Randy - I have never used Rhino, but there might be some issues with it regarding it being a 3D program and exporting to 2D DXF. I know a few people who use it successfully when creating 2D artwork similar to what I do. I am pretty sure someone else using Rhino was having some DXF issues with Lightburn.
I created another “Houdstooth” pattern in Draftsight 2D CAD, and trimmed out the excess near the circles, and then created polylines of it all. I imported the DXF file into Lightburn, and set the DXF auto-close tolerance to 0. Lightburn imported it correctly. The repeating pattern looks a bit odd near the edges of the rings because a lot of pieces have to fall out in order for it to work.
I also imported the DXF file from Draftsight into an older version of a free program called nanoCAD 5.0. I exploded all of the polylines, and recreated new polylines from the lines, arcs, and circles using the Boundary command. nanoCAD is a typical AutoCAD knockoff (just like Draftsight) with it’s native file format either DWG or DXF. I generally use release 13 DXF. When I exported a release 13 DXF from nanoCAD and imported it into Lightburn, it lined up exactly to the DXF data I originally exported from Draftsight.

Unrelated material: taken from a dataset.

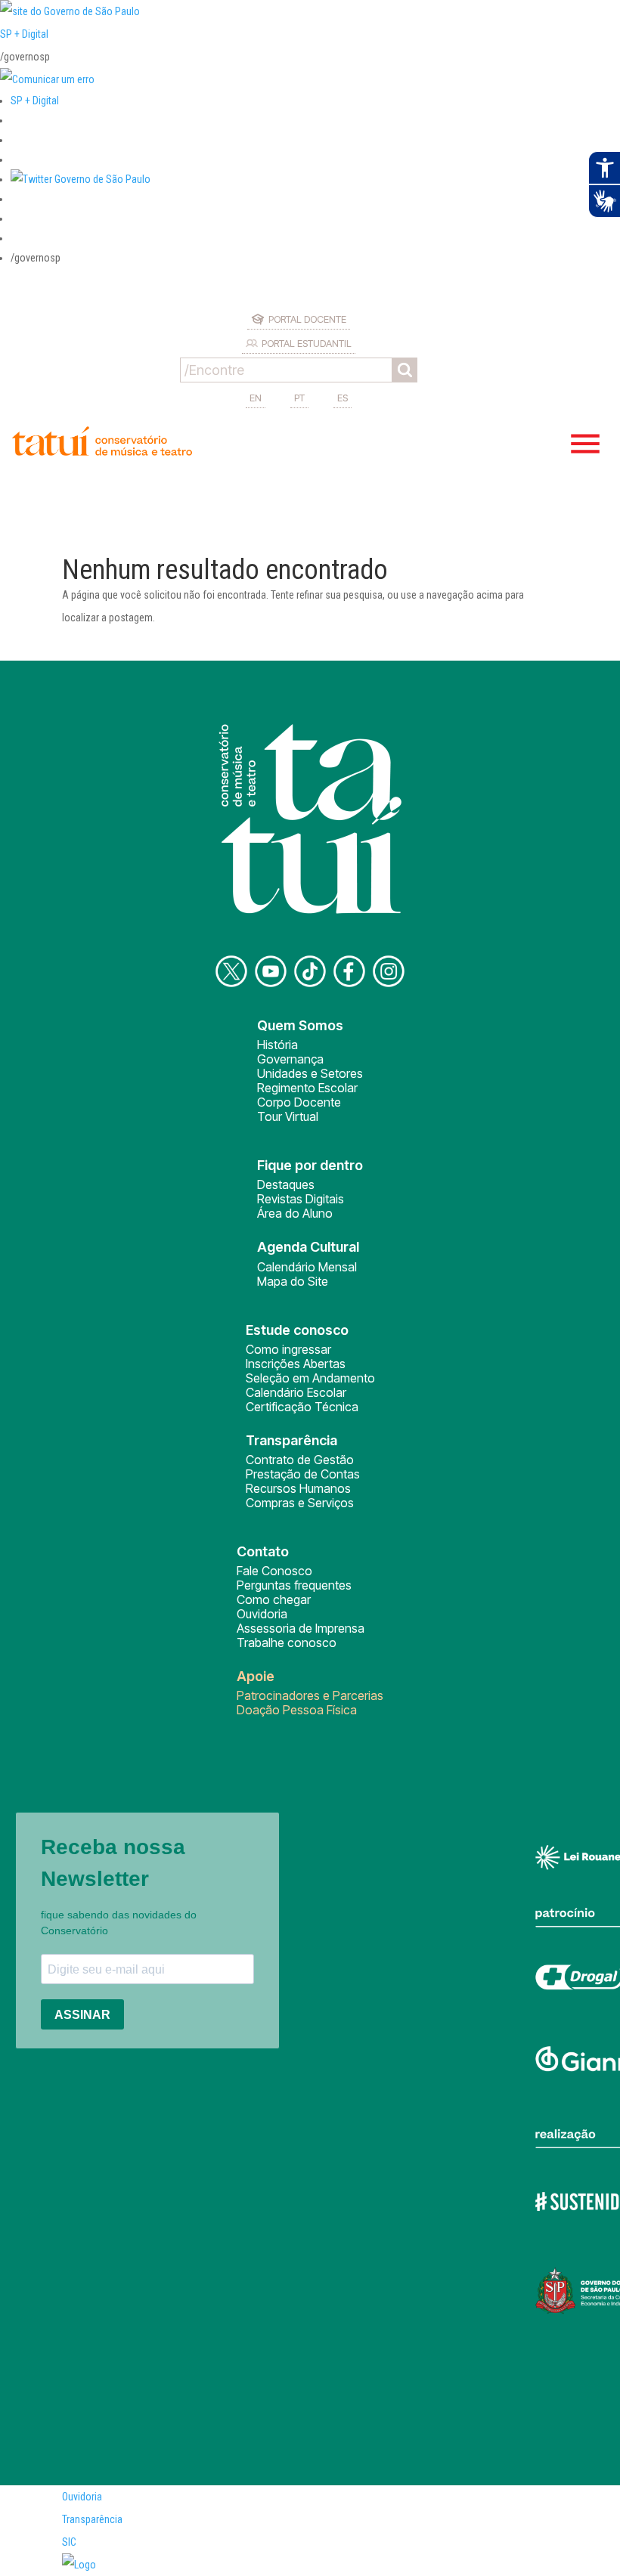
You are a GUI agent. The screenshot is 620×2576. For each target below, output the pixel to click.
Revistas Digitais (300, 1198)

What you might want to do is import your Rhino DXF into nanoCAD, explode everything, and then use the Boundary command, and see if it creates linked polylines of the entire file. Just put your original data on a separate layer to delete later. Draw a rectangle around your imported DXF data, and then use the Boundary command. If you need any help PM me. I think you were pretty close in the image you referenced as being better. Lightburn does a good job of importing polylines, and if the CAD design is correct, you don’t need Lightburn to connect anything.